"A new platform harnesses the power of crowdsourcing to evaluate the environmental and social impact of companies."
"The fantasy of saving the planet via ecoconsumerism and other individual measures has long since given way to a clearer vision: Effecting positive change for people and the environment requires action on an enormous scale.
Governments have a crucial role to play, and individuals can help by holding their politicians accountable. But to give humanity a shot at limiting global warming to 1.5 degrees Celsius, and incorporating equity into the equation, big companies will also have to step up.

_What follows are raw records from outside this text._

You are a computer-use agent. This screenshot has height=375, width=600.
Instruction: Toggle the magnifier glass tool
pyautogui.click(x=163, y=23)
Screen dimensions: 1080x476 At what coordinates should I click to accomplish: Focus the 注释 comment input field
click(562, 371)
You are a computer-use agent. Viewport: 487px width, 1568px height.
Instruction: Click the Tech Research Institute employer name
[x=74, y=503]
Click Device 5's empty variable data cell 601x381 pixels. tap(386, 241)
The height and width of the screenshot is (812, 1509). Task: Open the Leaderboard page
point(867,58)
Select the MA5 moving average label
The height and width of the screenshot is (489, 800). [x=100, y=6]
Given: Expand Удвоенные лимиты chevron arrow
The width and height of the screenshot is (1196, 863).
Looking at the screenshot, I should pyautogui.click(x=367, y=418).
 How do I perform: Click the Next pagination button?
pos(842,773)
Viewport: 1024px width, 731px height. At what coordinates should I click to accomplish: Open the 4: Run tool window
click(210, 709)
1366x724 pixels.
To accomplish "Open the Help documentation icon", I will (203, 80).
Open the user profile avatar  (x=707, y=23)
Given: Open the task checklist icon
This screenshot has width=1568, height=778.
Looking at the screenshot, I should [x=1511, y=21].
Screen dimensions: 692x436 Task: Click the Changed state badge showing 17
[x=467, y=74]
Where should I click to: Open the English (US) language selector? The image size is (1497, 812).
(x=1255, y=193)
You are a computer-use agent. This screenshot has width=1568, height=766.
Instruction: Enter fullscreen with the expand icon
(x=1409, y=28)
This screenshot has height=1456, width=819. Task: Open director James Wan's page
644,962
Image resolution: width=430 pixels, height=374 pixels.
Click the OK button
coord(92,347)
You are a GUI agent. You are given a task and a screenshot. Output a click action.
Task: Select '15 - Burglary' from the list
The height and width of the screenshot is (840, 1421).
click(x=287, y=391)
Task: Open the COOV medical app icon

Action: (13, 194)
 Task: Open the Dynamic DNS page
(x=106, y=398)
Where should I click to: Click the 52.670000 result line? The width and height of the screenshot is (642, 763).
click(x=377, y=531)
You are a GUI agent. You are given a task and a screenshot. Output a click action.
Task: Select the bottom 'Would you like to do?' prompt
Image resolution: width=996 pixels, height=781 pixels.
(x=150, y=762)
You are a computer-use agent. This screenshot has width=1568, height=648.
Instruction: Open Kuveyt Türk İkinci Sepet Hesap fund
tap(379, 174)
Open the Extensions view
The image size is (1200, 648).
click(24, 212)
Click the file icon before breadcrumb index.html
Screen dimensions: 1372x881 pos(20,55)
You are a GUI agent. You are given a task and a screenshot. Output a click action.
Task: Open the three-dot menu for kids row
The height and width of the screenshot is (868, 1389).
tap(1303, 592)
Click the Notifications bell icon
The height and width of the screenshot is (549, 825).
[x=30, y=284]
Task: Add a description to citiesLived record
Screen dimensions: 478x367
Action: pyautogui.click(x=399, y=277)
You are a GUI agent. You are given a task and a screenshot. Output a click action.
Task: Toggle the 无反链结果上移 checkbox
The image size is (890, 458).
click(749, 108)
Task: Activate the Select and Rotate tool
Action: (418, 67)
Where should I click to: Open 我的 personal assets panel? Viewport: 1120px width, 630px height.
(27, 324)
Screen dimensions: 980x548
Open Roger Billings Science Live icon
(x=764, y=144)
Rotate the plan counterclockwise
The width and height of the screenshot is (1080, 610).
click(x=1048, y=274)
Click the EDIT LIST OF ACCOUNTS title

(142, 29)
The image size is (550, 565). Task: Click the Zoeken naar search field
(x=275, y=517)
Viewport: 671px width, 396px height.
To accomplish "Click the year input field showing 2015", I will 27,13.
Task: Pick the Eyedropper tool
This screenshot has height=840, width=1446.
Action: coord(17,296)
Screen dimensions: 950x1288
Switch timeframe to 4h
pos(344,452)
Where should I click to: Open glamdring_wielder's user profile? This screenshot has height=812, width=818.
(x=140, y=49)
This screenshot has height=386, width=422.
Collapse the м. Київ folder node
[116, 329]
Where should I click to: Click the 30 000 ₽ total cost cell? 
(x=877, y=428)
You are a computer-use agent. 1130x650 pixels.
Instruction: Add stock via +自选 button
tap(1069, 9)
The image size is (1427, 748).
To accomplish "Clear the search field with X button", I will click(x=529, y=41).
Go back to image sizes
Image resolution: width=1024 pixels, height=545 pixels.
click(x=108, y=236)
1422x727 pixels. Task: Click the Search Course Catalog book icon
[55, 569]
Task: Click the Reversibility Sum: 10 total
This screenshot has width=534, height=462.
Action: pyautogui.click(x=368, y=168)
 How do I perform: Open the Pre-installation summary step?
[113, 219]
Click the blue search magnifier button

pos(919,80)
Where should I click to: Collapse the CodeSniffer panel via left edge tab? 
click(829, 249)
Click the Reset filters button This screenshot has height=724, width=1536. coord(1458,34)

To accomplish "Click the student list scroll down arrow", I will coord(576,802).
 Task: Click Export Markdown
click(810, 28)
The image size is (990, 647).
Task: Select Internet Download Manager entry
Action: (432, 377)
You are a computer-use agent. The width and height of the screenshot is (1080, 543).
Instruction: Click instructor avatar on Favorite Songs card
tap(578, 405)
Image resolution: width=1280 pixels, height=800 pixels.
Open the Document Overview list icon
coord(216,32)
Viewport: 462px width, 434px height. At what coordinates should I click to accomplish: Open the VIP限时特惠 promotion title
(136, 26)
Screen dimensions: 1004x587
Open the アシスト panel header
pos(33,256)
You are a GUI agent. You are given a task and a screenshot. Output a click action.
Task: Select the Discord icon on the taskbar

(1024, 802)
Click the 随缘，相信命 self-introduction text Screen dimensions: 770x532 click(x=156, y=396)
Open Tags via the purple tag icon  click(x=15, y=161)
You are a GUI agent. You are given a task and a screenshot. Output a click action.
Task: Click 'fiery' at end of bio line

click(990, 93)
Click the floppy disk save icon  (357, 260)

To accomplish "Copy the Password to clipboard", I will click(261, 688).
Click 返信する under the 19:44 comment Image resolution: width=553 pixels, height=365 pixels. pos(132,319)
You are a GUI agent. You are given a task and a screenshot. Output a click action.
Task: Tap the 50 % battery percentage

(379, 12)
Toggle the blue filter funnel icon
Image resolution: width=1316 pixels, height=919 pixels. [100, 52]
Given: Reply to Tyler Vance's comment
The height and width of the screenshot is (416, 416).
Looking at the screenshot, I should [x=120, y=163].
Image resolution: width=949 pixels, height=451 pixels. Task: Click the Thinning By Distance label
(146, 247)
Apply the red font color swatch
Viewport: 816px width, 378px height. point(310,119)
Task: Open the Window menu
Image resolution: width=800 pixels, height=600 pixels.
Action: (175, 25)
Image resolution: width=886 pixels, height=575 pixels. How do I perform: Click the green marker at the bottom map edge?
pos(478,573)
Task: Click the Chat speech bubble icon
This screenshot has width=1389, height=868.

That’s because the lion’s share of damage to our planet is being inflicted by corporations. Since 1983, some 71 percent of the world’s greenhouse gas emissions can be traced back to 100 companies, according to a 2017 report by the Climate Accountability Institute. Not surprisingly, energy companies are the biggest culprits, but businesses in other sectors aren’t all in the clear. For example, the top 15 U.S. food and beverage companies generate nearly 630 million metric tons of greenhouse gases every year — a volume that makes this group a bigger emitter than the entire country of Australia.
Crowdsourcing solutions
One intriguing new approach harnesses the power of collective wisdom to evaluate the environmental and social impact of companies. Impaakt is a collaborative platform that invites people to research and rate companies based on standardized impact analysis methodologies.
It was launched in 2017 by three founders — two of them from the finance world — who were frustrated with the insider-y tendencies of sustainable investing. Their vision is that crowdsourcing information about corporations’ impacts, over the long term, gives a more accurate picture of the ways in which companies are helping or harming the world. And they say these more robust, objective, and reactive data sets are something that investors are already eager to use in order to make more socially and environmentally impactful financial decisions."